Overview
Employer-sponsored retirement plans require ongoing oversight to protect participant assets and meet fiduciary duties. When investment performance declines or fees remain high, plan fiduciaries must document decisions and take reasonable steps to address problems. This guide explains practical steps fiduciaries can take to reduce risk and help participants retain confidence in their plan.
Key takeaways
- Fiduciaries must act prudently, document decisions, and monitor plan investments and expenses.
- Use qualified outside experts for administration, investment selection, and benchmarking when needed.
- Annual reviews, a written investment policy, and clear participant communication help demonstrate due care.
How it works
Fiduciary responsibility centers on acting in the best interests of plan participants and beneficiaries. That typically means selecting plan options that are prudent and cost-effective, monitoring third-party service providers, and documenting the rationale for decisions. When questions arise about coverage for fiduciary exposures, plan sponsors can learn more about protection options such as Fiduciary Liability Insurance.
Regular benchmarking of fees and services helps identify underperforming investments or excessive costs. Engaging independent consultants or ERISA-experienced advisors is a common practice to add expertise and an objective review of plan operations.
What it may cover (and what it may not)
Plan oversight activities include reviewing investment performance, ensuring fee reasonableness, maintaining plan documentation, and communicating with participants. Insurance products and professional services can cover wrongful acts related to fiduciary decision-making and errors in plan administration.
Not everything is covered by insurance or plan processes: participant investment losses from market declines are generally not recoverable simply because a plan underperformed, and fiduciaries cannot rely solely on past practices without up-to-date reviews and documentation.
Common mistakes to avoid
- Failing to document the decision-making process or the basis for investment selection.
- Not conducting periodic fee and performance benchmarking against comparable plans.
- Relying on a single vendor’s reports without independent review.
- Neglecting participant education and clear communication about investment choices and fees.
Questions to ask an agent
When discussing plan protection and fiduciary support, ask what types of claims and administrative errors are covered and whether defense costs are included. Ask how limits apply to multiple plans or administrators and whether the policy covers breach-of-fiduciary-duty investigations.

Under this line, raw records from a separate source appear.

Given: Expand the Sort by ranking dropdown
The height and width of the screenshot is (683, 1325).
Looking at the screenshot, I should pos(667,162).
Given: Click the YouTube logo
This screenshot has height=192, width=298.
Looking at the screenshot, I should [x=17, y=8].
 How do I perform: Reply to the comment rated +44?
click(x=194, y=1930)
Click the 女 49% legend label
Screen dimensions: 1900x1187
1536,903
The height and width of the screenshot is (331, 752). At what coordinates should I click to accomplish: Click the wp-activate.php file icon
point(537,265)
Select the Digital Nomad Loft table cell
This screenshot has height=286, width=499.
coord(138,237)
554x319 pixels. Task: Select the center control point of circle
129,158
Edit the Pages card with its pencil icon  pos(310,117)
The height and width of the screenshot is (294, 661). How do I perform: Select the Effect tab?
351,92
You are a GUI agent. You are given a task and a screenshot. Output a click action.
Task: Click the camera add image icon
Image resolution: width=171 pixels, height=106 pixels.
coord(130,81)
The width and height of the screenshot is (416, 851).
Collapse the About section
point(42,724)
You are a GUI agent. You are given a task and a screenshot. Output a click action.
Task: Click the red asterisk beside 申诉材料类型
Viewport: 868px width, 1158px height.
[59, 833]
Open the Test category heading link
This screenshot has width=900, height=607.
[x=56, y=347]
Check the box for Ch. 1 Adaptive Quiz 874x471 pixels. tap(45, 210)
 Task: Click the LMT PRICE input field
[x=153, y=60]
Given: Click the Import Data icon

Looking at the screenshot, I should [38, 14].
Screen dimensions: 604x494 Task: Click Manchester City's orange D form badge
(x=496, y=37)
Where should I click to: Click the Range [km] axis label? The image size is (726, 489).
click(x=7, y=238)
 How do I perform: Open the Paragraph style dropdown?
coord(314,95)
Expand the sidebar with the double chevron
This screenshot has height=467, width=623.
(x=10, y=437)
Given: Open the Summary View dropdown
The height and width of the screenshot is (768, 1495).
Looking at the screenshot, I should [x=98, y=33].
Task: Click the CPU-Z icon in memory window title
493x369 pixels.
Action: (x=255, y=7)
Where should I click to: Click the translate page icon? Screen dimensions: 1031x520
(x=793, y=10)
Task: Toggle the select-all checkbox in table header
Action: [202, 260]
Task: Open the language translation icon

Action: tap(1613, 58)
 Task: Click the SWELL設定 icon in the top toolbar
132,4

Also confirm the insurer’s experience with employee benefit plans and whether additional services—such as risk management guidance or sample plan procedures—are available through the carrier or broker network.
Next steps
Start by scheduling an annual plan review that includes investment performance, fee benchmarking, and documentation checks. Consider engaging outside experts for investment selection and compliance reviews, and periodically update your investment policy statement to reflect current objectives and processes.
For guidance on plan-level exposure and how insurance and consulting resources can help, review relevant resources such as Fiduciary Liability and Employee Benefits and Understanding Fiduciary Liability and Estate Planning. If you want to discuss options with a broker or request a quote, you can talk to an agent to review your plan's needs.
Frequently Asked Questions
Who is considered a fiduciary for a company retirement plan?
Individuals or committees who exercise discretionary control over plan management, investments, or administration are typically considered fiduciaries under federal rules.
How often should plan investments and fees be reviewed?
Plan sponsors should conduct a formal review at least annually and more frequently if there are performance concerns or changes in plan providers.
Can insurance cover participant losses from market downturns?
Insurance may cover alleged breaches of fiduciary duty or administration errors, but it generally does not guarantee investment performance or cover normal market losses.
When should a plan sponsor hire outside experts?
Hire outside advisors when fiduciaries lack specialized experience in investments, compliance, or fee benchmarking, or when an objective third-party review would strengthen documentation.